Please report every line in the rows below that contains the word "specific", treating uppercase and lowercase as different.

** START OF Data to use **

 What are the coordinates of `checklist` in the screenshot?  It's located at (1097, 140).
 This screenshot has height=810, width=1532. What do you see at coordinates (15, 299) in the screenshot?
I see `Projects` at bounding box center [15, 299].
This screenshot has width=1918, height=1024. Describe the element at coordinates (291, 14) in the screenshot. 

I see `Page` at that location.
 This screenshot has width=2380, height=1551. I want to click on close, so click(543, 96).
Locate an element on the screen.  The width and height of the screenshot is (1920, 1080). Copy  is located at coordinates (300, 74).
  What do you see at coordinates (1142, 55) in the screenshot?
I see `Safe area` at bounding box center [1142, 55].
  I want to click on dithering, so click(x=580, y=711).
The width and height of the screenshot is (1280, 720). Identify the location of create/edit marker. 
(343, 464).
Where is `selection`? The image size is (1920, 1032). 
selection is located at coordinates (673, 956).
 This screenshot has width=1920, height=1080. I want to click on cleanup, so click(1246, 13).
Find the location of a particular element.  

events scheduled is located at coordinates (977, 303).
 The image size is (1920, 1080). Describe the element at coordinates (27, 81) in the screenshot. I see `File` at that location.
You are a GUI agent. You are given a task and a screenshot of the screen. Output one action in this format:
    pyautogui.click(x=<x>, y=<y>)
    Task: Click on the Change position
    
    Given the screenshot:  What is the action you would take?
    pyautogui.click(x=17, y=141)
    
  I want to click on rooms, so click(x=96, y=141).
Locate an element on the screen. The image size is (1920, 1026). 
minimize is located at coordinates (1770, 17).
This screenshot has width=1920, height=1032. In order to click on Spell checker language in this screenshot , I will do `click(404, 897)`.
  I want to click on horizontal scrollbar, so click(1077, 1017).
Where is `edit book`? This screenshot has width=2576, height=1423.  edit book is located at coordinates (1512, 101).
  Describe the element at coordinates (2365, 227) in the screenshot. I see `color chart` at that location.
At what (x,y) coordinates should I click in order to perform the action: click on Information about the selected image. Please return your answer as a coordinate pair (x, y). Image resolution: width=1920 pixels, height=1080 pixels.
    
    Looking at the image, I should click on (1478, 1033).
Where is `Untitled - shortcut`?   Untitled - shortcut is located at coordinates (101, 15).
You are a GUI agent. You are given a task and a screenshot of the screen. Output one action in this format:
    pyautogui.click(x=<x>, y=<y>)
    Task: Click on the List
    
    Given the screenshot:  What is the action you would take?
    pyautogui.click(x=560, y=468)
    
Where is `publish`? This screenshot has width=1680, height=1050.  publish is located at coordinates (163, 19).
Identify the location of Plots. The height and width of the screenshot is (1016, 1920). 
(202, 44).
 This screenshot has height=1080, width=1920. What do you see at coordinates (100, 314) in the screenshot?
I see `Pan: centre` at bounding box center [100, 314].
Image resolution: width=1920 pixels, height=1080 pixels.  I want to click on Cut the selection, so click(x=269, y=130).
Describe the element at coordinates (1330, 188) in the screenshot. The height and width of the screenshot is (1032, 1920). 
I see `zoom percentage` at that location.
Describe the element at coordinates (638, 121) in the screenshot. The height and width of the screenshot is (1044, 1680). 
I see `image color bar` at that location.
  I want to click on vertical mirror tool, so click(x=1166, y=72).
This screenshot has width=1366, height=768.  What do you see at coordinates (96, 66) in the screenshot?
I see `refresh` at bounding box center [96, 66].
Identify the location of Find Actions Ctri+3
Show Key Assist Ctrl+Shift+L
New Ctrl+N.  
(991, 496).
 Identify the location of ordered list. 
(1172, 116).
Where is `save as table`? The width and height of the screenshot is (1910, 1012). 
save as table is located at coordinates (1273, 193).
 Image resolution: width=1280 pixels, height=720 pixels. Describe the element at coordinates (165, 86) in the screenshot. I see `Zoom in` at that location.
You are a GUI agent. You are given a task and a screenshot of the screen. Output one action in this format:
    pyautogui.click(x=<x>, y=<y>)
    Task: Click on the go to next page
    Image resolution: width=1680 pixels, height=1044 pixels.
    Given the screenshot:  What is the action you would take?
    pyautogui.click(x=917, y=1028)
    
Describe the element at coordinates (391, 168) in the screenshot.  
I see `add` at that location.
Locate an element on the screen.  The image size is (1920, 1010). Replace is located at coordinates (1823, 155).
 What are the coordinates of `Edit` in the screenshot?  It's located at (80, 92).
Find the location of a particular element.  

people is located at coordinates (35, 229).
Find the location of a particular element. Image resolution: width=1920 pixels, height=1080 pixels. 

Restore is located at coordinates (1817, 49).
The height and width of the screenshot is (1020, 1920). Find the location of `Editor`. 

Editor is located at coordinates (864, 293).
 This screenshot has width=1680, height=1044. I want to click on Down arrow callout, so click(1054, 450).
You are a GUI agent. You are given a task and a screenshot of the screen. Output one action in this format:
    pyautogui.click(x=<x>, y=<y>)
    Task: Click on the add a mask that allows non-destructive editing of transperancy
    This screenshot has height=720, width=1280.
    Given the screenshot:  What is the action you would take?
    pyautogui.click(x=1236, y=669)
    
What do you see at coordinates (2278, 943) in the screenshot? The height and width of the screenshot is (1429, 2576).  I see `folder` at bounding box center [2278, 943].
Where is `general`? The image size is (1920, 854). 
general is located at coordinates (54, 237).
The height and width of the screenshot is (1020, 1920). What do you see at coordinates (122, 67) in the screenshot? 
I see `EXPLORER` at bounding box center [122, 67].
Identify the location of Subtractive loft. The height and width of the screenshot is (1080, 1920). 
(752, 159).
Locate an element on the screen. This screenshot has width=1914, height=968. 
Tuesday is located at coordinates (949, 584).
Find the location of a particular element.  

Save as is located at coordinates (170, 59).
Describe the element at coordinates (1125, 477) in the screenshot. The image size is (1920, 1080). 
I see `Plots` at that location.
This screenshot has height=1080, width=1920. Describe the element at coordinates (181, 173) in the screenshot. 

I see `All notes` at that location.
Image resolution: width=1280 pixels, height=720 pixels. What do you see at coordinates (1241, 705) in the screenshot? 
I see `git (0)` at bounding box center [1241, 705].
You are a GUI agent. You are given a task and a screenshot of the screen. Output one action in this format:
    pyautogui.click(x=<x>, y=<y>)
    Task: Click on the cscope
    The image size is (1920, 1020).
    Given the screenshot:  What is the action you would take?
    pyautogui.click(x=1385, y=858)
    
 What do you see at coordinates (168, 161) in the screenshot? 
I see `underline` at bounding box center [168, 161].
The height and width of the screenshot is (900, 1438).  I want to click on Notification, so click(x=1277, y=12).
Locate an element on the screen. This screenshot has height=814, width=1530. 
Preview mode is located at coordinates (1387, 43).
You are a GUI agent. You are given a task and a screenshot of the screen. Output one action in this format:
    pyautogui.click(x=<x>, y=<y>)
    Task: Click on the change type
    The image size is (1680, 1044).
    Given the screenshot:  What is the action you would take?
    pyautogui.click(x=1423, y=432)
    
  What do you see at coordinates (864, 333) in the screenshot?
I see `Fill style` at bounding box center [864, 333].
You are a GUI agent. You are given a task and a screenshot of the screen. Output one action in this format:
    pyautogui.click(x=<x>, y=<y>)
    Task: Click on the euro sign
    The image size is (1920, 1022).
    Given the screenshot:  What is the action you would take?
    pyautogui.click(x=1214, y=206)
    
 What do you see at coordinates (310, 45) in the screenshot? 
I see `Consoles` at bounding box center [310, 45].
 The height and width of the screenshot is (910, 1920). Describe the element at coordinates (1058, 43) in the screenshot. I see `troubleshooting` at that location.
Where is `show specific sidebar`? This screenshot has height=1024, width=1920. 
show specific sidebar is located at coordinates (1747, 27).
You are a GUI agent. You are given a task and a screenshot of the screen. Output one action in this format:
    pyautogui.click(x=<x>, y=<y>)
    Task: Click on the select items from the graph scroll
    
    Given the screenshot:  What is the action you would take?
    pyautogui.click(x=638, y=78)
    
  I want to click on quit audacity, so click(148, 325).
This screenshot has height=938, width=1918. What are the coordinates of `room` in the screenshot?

** END OF Data to use **

_The result_
Where is `show specific sidebar`? This screenshot has height=1024, width=1920. 
show specific sidebar is located at coordinates (1747, 27).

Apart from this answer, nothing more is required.